At the fractured surfaces of composites prepared with Aerosil OX 50 particles (Figure 6A), no visible filler agglomerates are detectable. The EDX mapping of this composite (Figure 6E) shows a homogeneous distribution of the particles. The tendency to agglomeration is obviously very small, as expected for a commercially optimized material and in good agreement with the hypothesis that the hydrophobic surface of the Aerosil OX 50 fillers facilitates particle dispersion within the organic matrix. The SEM image of the composite prepared with modified spherical nanoporous silica particles (Figure 6B) reveals the formation of small agglomerates. The EDX mapping (Figure 6F) shows a high amount of silicon within these agglomerates which indicates that they are formed by the filler particles. The size of these agglomerates amounts to several micrometers with an even distribution. The modified anisotropic nanoporous silica particles seem to have a higher tendency to form agglomerates (Figure 6C). In this case, the agglomerates are of different, sometimes of very large size. The special morphology seems to have a negative effect on the dispersibility within the matrix, but the different size may also play a role. Figure 6D shows the fracture surface of a composite containing unmodified anisotropic silica particles. Very large agglomerates are visible. The hydrophobic modification of the anisotropic particles thus appears to be a crucial step in the composite preparation. Without the attached organic groups, the interactions between the polar silica and the non-polar matrix are too weak and lead to a strong filler agglomeration causing deteriorated mechanical and physiochemical properties, as described above.
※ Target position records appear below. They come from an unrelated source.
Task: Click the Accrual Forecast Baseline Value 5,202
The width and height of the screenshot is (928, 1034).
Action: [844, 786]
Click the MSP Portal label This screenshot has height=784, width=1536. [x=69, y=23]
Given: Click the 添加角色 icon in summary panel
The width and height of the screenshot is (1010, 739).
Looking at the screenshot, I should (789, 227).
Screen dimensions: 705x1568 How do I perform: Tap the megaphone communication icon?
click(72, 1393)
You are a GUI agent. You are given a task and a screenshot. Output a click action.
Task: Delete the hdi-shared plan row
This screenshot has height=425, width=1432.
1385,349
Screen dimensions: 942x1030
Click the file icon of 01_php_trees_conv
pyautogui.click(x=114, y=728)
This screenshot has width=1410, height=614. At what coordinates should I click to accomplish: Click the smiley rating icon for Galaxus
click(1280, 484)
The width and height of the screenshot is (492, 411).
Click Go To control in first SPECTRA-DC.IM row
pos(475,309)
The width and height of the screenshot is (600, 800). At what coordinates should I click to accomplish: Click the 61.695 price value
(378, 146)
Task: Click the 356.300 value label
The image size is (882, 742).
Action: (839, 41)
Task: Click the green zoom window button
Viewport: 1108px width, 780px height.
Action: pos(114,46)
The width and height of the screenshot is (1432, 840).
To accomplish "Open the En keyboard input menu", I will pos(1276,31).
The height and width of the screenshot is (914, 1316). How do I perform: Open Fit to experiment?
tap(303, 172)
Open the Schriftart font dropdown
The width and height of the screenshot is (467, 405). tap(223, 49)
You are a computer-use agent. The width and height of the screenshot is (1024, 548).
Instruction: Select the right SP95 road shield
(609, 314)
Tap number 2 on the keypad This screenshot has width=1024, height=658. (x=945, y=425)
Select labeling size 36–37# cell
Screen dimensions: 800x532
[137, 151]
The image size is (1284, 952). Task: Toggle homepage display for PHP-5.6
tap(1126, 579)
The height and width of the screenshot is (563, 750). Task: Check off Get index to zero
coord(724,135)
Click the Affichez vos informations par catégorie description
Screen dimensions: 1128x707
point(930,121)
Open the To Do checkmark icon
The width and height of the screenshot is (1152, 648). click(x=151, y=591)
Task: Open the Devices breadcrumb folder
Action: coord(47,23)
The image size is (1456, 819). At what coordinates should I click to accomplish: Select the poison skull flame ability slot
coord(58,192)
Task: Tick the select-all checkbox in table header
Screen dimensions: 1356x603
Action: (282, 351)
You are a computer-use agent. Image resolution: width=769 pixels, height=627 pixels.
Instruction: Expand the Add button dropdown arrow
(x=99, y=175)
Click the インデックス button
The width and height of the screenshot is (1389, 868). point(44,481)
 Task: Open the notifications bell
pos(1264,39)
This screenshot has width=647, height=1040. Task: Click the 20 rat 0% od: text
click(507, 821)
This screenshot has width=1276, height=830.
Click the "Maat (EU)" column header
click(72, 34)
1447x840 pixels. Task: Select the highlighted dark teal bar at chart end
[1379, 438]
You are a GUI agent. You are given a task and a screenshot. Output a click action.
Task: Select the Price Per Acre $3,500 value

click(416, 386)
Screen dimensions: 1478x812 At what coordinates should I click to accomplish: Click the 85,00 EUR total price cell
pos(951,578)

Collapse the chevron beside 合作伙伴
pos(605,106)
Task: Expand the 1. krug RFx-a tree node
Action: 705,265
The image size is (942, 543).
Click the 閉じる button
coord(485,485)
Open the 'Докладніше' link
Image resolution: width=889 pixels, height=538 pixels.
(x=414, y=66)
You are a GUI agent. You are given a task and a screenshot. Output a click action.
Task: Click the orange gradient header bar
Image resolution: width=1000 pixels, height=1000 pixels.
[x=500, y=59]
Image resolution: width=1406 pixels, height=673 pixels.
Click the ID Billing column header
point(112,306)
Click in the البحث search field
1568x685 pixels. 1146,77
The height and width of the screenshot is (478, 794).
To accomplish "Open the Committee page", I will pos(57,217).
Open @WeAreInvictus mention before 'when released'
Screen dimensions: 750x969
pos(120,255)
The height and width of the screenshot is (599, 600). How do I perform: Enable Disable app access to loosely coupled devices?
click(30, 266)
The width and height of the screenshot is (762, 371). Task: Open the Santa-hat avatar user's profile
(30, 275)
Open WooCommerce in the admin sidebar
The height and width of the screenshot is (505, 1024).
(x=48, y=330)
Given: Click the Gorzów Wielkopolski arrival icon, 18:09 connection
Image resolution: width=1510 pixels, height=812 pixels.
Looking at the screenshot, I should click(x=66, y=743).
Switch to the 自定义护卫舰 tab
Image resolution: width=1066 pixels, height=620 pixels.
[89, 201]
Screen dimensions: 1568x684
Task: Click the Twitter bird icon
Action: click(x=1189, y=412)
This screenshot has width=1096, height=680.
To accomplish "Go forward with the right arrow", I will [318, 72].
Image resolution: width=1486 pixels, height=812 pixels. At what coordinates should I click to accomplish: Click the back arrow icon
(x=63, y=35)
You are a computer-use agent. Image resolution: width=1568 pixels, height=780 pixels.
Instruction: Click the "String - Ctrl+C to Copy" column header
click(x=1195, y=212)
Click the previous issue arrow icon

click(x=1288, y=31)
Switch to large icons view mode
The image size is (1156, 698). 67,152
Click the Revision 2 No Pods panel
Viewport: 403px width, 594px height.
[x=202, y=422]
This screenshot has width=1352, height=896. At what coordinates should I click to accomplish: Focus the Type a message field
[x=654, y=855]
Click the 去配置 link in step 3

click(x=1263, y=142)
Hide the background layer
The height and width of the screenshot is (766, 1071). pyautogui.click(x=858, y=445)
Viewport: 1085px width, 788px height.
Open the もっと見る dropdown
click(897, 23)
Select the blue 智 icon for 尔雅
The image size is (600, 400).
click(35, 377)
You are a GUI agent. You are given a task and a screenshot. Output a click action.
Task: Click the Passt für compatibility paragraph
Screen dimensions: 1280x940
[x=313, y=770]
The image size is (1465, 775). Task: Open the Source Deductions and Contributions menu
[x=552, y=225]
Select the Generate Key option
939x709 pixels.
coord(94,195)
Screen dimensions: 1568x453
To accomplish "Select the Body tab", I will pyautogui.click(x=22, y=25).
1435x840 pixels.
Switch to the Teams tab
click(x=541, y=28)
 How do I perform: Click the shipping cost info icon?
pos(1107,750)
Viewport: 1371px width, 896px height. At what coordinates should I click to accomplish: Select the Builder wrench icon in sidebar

Our objective in this work was to test the possible reinforcement of dental composite materials with specifically synthesized nanoporous nanoparticles, and also to test whether a spherical or anisotropic shape may be of advantage. The incorporation of hydrophilic nanofillers like unmodified anisotropic silica nanoparticles or, to a lesser extent, Aerosil OX 50, leads to an increased viscosity. This results in decreased double-bond conversion because of the lower mobility of the molecules in the composite paste. However, upon incorporation of hydrophobic fillers, like the modified nanoporous fillers, the viscosity remains constant over the complete filler content range. Therefore, it could be expected that double bond conversion is not influenced in this case. However, the experiments reveal that the impregnation of the resin with modified fillers result in increased double bond conversion (see Figure 4A) at low filler contents. This effect can be explained by the presence of additional double bonds from the methacrylate groups of the modified filler particles, which are able to participate in cross-linking in a similar way as the monomers of the resin matrix. With further increase of filler content, double bond conversion declines significantly. Two reasons can be given for this behavior: Because of the increased viscosity of some formulations, the methacrylate groups are hindered in their mobility; and due to the increasing aggregation of the nanoparticles, the methacrylate groups bound to their surface are less accessible for the reaction. Both effects decrease the probability of the polymerization reaction taking place.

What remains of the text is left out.